PNEC sediment (marine water)

PNEC value:

0.325 mg/kg sediment dw

Extrapolation method:

equilibrium partitioning method

Hazard for air

Air

Hazard assessment conclusion:

no hazard identified

Hazard for terrestrial organisms

Soil

Hazard assessment conclusion:

PNEC soil

PNEC value:

0.629 mg/kg soil dw

Extrapolation method:

equilibrium partitioning method

Hazard for predators

Secondary poisoning

Hazard assessment conclusion:

no potential for bioaccumulation

Additional information

Derivation of PNECs

The PNECfreshwater, PNECmarine water, PNECintermittent release (freshwater and marine water) and PNEC STP were derived by application of an assessment factor. This procedure is described in detail in the ECHA REACH Guidance of May 2008, Chapter R.10 ("Characterisation of dose [concentration]-response for environment").
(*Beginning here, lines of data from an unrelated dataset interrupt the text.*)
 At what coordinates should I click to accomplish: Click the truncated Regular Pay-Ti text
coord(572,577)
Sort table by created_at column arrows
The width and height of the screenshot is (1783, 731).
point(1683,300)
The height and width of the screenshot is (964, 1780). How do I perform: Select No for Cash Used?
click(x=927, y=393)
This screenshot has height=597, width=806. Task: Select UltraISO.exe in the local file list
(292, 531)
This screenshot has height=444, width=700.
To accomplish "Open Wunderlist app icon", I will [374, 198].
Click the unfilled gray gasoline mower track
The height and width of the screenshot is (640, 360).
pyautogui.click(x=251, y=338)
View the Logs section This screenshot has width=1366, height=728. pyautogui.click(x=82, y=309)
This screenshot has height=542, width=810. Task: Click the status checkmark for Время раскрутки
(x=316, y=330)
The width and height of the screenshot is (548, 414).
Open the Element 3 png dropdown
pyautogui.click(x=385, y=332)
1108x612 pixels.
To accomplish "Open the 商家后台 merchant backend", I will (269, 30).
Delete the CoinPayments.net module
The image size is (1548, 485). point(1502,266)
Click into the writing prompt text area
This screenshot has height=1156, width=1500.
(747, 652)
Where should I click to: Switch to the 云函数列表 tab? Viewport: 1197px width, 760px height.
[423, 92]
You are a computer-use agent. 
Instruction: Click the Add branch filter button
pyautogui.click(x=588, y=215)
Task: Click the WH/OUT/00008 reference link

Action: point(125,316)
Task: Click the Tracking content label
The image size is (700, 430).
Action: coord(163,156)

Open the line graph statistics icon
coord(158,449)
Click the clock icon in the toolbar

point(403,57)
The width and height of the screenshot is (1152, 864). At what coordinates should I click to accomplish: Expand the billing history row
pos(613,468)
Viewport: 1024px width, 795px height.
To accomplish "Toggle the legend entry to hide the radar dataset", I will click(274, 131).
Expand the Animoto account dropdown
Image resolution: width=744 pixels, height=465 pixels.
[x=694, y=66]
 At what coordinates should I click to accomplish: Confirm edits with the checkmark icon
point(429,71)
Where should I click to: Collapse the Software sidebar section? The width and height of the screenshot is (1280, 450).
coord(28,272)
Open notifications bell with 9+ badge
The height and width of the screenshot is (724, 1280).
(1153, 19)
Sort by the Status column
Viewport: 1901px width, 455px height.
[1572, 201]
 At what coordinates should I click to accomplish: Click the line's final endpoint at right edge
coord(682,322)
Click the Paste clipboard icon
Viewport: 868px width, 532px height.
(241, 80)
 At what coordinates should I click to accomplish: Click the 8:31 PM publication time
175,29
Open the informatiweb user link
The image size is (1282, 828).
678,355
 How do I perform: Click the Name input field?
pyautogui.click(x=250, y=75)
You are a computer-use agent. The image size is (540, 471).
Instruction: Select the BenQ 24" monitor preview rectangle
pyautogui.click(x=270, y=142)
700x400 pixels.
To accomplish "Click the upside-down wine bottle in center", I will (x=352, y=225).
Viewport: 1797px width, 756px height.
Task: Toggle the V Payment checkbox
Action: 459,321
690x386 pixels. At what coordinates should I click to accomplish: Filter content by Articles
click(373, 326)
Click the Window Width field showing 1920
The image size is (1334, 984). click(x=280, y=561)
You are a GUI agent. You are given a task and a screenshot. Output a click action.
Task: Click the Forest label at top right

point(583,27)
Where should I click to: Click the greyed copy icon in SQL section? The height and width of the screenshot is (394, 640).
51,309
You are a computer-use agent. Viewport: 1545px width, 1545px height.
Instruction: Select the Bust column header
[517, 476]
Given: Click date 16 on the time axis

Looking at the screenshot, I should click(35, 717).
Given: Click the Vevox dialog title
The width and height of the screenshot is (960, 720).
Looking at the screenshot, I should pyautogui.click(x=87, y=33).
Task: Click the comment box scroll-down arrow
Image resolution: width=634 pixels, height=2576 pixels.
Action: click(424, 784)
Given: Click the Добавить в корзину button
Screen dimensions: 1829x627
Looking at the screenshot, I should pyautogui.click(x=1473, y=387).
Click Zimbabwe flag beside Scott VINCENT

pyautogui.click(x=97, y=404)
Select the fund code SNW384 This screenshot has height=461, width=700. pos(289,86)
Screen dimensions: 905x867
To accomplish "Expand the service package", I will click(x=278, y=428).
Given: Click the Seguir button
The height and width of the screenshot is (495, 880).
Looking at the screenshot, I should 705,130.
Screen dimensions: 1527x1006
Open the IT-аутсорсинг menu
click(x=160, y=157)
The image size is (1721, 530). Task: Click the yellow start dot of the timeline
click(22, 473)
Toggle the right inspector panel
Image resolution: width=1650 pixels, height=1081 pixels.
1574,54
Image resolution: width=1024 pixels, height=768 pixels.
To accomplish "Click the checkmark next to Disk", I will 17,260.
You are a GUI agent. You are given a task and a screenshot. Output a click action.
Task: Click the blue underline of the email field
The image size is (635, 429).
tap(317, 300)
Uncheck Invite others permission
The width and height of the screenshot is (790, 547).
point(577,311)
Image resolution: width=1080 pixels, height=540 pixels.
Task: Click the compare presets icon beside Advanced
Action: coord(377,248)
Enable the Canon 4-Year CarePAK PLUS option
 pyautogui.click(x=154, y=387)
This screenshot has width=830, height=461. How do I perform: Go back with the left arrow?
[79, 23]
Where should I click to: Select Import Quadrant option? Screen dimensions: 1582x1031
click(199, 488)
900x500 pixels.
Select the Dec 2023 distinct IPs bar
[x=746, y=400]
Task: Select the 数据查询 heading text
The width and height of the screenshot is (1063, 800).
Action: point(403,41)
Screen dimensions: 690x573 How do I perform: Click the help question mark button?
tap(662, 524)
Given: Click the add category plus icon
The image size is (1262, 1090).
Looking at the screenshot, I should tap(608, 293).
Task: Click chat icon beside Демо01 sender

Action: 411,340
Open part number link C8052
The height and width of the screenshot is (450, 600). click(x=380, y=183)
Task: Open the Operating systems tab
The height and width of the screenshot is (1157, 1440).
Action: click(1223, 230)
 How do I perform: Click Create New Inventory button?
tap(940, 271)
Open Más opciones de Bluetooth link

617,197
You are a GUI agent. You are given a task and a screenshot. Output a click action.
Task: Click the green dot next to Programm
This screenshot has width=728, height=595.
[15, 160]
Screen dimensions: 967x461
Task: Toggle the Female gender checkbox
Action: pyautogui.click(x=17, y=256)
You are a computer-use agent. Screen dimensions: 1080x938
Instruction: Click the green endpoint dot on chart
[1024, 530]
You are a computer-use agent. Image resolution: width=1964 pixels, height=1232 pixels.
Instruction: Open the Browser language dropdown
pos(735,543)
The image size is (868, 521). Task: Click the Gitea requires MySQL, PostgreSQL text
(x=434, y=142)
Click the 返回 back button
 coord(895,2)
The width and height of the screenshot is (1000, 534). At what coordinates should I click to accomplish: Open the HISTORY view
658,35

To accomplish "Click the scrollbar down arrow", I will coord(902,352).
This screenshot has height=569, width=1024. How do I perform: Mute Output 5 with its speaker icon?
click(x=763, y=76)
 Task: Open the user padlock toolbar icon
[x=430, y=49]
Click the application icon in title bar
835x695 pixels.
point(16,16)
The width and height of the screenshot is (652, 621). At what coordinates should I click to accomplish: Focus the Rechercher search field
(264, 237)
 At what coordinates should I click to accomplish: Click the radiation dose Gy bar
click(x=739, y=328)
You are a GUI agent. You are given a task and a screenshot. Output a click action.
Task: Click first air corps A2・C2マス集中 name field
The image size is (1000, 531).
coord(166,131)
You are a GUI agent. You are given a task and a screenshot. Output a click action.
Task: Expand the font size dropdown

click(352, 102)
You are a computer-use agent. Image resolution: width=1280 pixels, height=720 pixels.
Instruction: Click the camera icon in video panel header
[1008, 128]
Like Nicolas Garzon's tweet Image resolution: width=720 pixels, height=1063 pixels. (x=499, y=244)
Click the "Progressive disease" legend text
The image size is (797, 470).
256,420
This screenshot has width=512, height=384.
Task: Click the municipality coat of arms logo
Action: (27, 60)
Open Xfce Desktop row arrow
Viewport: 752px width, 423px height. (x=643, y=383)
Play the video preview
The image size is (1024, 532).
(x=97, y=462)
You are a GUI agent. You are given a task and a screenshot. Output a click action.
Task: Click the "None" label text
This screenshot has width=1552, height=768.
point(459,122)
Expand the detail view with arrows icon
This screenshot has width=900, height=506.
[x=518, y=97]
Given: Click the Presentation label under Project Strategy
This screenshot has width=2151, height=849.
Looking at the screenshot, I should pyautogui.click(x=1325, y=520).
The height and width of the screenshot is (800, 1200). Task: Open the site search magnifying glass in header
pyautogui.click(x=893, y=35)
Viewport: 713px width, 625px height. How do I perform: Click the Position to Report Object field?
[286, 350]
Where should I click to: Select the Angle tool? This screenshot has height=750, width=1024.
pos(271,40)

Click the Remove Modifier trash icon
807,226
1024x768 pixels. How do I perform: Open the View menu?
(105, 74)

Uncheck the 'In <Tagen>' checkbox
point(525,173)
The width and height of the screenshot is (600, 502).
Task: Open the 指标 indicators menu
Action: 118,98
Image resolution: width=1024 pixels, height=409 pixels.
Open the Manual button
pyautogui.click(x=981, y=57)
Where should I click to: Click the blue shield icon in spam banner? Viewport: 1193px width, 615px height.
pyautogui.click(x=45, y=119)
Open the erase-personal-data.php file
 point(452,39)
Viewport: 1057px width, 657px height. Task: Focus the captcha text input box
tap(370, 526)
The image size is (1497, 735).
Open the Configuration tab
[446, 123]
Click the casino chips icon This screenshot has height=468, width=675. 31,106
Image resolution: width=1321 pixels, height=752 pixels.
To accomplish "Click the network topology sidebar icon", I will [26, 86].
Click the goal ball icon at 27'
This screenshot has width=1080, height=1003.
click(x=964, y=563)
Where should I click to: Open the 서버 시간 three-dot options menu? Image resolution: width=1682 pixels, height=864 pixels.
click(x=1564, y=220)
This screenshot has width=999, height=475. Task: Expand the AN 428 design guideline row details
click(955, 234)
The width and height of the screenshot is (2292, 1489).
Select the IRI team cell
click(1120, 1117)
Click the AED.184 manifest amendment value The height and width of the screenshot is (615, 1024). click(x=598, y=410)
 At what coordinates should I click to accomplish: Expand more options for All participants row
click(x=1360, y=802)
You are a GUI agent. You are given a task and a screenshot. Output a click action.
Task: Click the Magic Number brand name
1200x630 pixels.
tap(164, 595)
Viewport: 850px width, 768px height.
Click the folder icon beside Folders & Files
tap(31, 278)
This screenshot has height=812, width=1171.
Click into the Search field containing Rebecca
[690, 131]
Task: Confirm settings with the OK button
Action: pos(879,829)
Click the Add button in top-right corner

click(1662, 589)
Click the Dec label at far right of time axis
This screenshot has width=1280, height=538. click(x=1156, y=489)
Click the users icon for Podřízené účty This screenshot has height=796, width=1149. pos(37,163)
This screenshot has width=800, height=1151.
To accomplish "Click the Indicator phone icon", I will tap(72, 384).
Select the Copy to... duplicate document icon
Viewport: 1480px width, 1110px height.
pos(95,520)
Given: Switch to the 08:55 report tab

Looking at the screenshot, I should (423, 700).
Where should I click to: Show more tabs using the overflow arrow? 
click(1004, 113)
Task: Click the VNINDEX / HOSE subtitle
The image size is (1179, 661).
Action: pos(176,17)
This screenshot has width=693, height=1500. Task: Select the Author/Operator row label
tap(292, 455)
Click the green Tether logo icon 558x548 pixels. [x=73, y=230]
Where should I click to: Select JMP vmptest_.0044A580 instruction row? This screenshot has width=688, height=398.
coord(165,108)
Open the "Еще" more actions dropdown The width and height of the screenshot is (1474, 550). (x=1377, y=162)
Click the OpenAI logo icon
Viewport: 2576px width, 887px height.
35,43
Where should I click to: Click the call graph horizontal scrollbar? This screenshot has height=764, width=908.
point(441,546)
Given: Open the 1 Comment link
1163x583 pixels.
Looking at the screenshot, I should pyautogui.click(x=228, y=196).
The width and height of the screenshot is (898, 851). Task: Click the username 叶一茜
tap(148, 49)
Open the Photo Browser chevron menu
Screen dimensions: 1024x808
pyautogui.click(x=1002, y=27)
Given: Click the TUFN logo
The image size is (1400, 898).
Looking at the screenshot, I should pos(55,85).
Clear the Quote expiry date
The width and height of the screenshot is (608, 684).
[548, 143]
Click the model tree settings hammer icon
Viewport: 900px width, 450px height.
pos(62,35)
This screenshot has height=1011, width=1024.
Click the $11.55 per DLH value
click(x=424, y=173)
The PNECs for sediment (freshwater and marine water) and soil are derived using the Equilibrium Partitioning Method (EPM) which is in concordance with ECHA REACH Guidance R.10 (“Guidance of Information Requirements and Chemical Safety Assessment, Chapter R.10: Characterisation of dose-response for environment”). The required normalized organic-carbon soil coefficient (Koc) value for zinc glucoheptonate was estimated by QSAR prediction (Chemservice, 2017). The applied Henry's Law Constant was calculated under consideration of the vapour pressure and the water solubility (Chemservice, 2017).

Furthermore, no PNEC for the atmospheric compartment (PNECair) has been calculated. It is considered as not relevant based on the chemical structure and intrinsic properties of zinc glucoheptonate.

Secondary poisoning (PNECoral) was not calculated either since the substance has no potential for bioaccumulation.

Conclusion on classification

Regarding all available data of the acute and/or chronic toxicity tests on aquatic organisms and taking into account the provisions laid down in Council Directive 67/548/EEC and CLP Regulation (EC) No 1272/2008, the registered substance does not need to be classified as hazardous to the environment.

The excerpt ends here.